The report also highlights that as of the third quarter of 2020, levels of economic activity have slightly improved. Data reveals the beginning of a recovery in employment and a return of some workers to the labour force.

“Preliminary signs of recovery are positive news, but the impact of COVID-19 on work and business was enormous, and the road ahead is long. It is essential to re-launch the bases for the reactivation of the economy with health security, ensuring favourable conditions for the operation of businesses and for the creation of more and better jobs,” said Pinheiro.
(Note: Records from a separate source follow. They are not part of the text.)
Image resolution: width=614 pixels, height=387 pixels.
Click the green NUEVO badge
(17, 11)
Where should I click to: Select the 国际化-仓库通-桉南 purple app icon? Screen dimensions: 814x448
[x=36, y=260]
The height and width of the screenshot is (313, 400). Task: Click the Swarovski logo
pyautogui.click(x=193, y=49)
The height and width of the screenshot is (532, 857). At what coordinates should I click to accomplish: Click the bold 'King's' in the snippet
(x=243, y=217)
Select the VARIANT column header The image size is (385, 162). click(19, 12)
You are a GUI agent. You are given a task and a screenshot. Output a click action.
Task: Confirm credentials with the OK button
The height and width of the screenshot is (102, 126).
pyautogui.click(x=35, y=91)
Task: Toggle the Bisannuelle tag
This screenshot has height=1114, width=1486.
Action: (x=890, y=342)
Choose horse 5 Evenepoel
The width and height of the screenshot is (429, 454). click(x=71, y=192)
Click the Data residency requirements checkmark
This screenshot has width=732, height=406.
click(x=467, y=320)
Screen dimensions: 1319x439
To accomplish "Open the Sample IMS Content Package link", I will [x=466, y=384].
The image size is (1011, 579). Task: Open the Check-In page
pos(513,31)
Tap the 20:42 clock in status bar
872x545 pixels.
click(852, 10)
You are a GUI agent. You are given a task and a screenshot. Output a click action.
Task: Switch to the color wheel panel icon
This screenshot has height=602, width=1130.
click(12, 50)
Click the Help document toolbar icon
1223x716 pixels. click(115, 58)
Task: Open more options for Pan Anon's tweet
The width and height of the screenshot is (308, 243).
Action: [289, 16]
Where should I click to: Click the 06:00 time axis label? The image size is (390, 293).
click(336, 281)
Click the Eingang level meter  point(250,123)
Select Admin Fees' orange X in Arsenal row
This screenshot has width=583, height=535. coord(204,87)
The report shows that Latin America and the Caribbean is the region with the greatest contraction in working hours in the world, with an estimated loss of around 20.9 per cent for the first three quarters of 2020. This figure is almost double the global estimate of 11.7 per cent.

“Preliminary signs of recovery are positive news, but the impact of COVID-19 on work and business was enormous, and the road ahead is long,” Vinícius Pinheiro said.

Income from work contracted by 19.3 per cent, also well above the world rate of 10.7 per cent.

Given that labour income represents, on average, between 70 per cent and 90 per cent of total family income, these reductions have meant great losses for many households, with significant impacts on poverty levels, the report adds.

It also warns that the crisis could worsen inequalities that existed before the outbreak of the pandemic. The workers most affected by the crisis are among the poorest sectors of the population, those with informal jobs or in a situation of disadvantage. Women and young people (under 24) are particularly vulnerable.

To tackle the effects of the pandemic, countries in the region have adopted combinations of measures aimed at protecting jobs, income and companies. “The early adoption of strategies that continue to mitigate these impacts and that underpin the recovery will be key. It is also essential to strengthen labour institutions, particularly with regard to active labour market policies,” says the Overview.

“It is essential to strengthening the mechanisms of social dialogue for the conclusion of national pacts or agreements that point towards recovery with productive transformation, formalization, universalization of social protection and just transition towards more sustainable and inclusive development models,” added Pinheiro.